The French Climate

While everyone knows that Paris is lovely in springtime, the truth is that Paris is lovely all the year long. While spring is pleasant due to the smaller crowds, blooming flowers, and temperate weather, so is autumn. The hottest months, July and August, are the least comfortable; winters are mostly chilly, but Paris is relatively dry and rarely sees snow. May receives the least rainfall.
Throughout the rest of France, climate and temperatures vary by region and altitude. In Lyon, for example, with an elevation of 200 metres, average July temperatures are 21 degrees. Bordeaux, at an elevation of 47 metres, averages 19 degrees in July. The coastal areas are the most moderate, due to the sea breezes. The rainiest area is in Brittany, which receives a lot of rain from October to December.
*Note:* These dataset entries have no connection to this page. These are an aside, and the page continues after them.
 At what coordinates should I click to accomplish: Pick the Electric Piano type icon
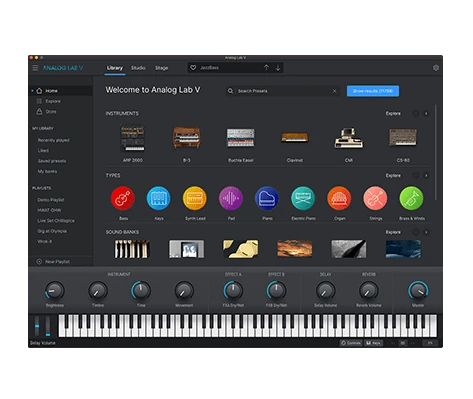tap(303, 198)
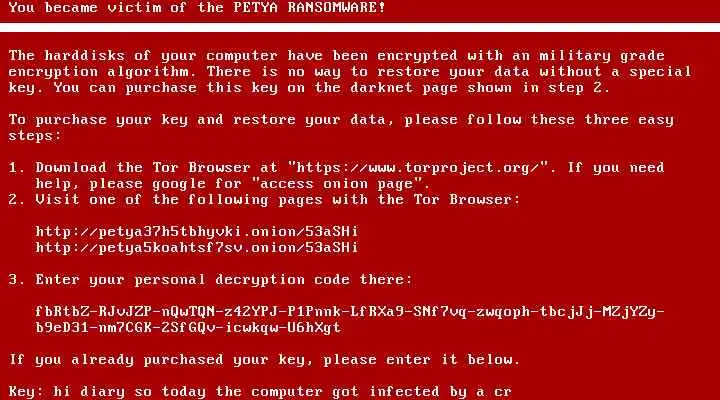
Task: Click the "If you already purchased" line
Action: pos(264,360)
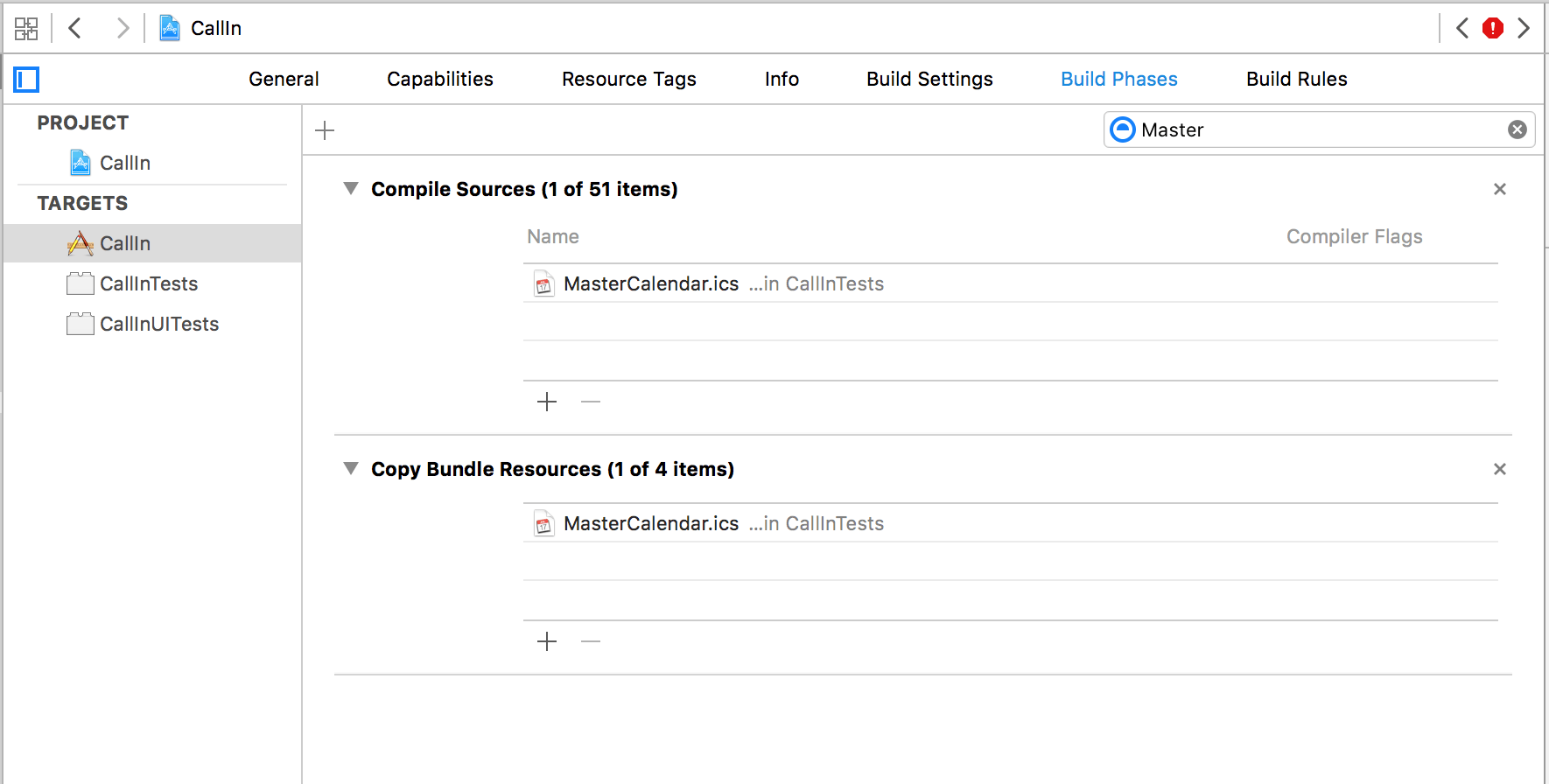Add a file to Copy Bundle Resources

point(547,641)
In the south, along the Mediterranean coast and encompassing the cities of Nice, Marseille, and Cannes, rain falls more in the spring and autumn than it does in the rest of the year. In the summer, it is generally hot and dry. Strong winds, each with their own characteristics, are particular to many areas. In Provence, the strong winds are known as Le Mistral, which blow in from the north and bring with them dry and often clear weather. The wind can be felt throughout the Rhone Valley and along the Cote d’Azur; it also affects parts of Italy. Other strong winds in the area include the Sirocco, which is a violent wind that comes from the Sahara and brings dusty, dry weather with it.